When you take these as starting points, the anachronistic nature of the text gets awkward really fast. On weight loss: "As for taunts from your friends--and they will taunt you--keep your chin up and your weight down." On hair: "When it comes to shampooing your hair, plan to save at least one night a week for the job."  On clothes: "For Heaven's sake, have a little pity on others and a lot of pride in yourself; put on a skirt when you're shopping."

The author picks some of these particularly rough quotes to include, so it's pretty clear that she gets what's wrong with this. But she doesn't comment on them, and she continues to follow the instructions. Dressing like a proper 1950s girl (in pearls!) is not what I was expecting her to learn from this.

Having said all that--this book is super enjoyable.  It's basically this girl's diary while she does this project for a year, and Maya is a really good writer. The fun part here is watching her step out of her comfort zone, and spending time with her family and in her community.  Her younger sister is autistic; her father is a college professor; they live in a small Texas town on the border of Mexico where there's a lot of drug-related violence and a great deal of poverty.  The family isn't very well-off, but they get along and seem incredibly sweet.  And if I wanted to smack her father when he teases her ab out a boy she likes--well, that's what it's like to be a teenager with a dad, right?

## Written problem 1
Copy the part of the book review starting at "The author picks" and ending at "learn from this.".
The book review and the records have nothing to do with each other.

## Exercise material
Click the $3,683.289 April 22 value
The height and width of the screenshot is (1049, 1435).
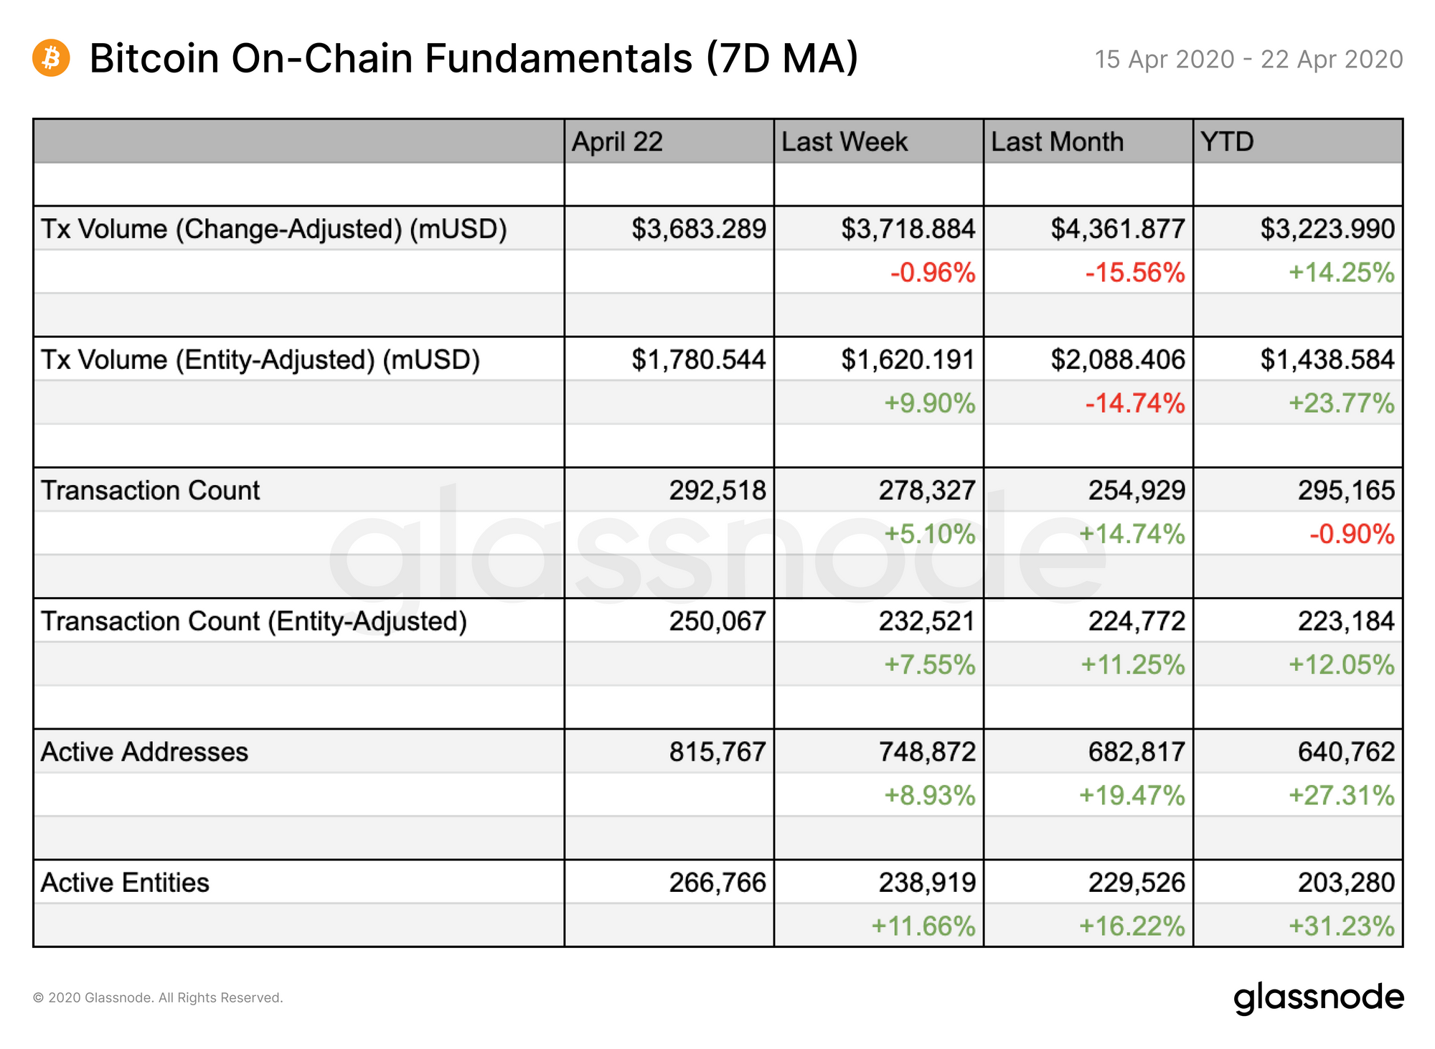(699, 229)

* * *

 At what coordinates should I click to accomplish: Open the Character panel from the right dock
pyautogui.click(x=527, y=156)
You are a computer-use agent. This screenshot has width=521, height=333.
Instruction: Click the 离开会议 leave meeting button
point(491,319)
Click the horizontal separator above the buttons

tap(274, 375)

---

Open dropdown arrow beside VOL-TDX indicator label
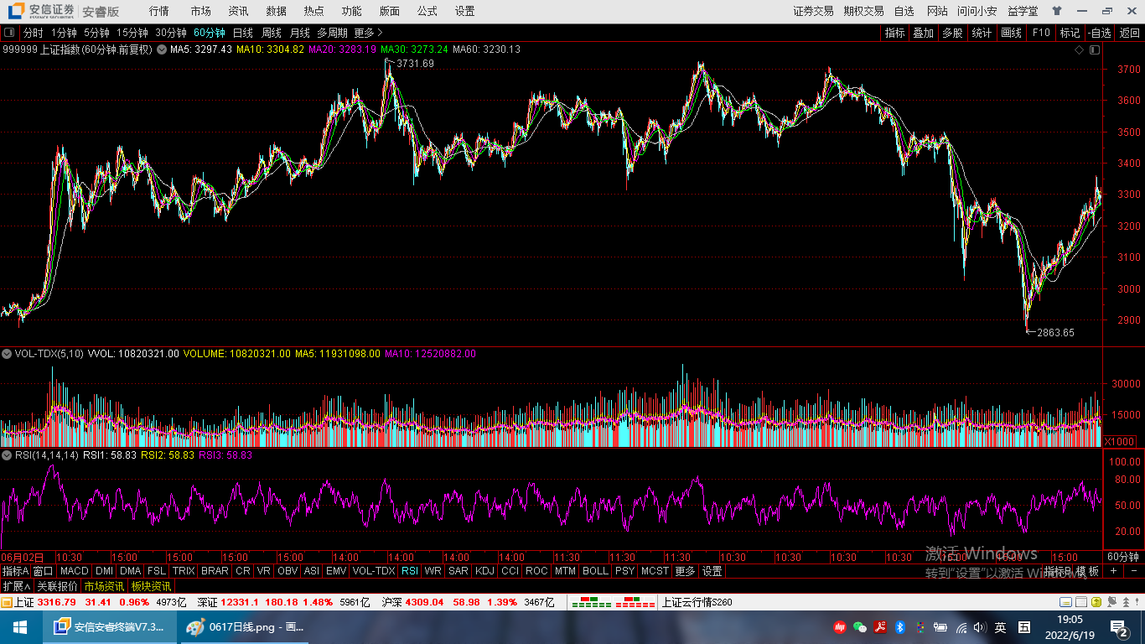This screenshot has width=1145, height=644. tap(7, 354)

## Written problem 2
In the records, starting at the line that contains "At what coordinates" and ending at the line that contains "tap(274, 375)", change "separator" to "divider" and leave everything else the same. Give back only those lines.

## Problem solution 1
The author picks some of these particularly rough quotes to include, so it's pretty clear that she gets what's wrong with this. But she doesn't comment on them, and she continues to follow the instructions. Dressing like a proper 1950s girl (in pearls!) is not what I was expecting her to learn from this.

## Problem solution 2
 At what coordinates should I click to accomplish: Open the Character panel from the right dock
pyautogui.click(x=527, y=156)
You are a computer-use agent. This screenshot has width=521, height=333.
Instruction: Click the 离开会议 leave meeting button
point(491,319)
Click the horizontal divider above the buttons

tap(274, 375)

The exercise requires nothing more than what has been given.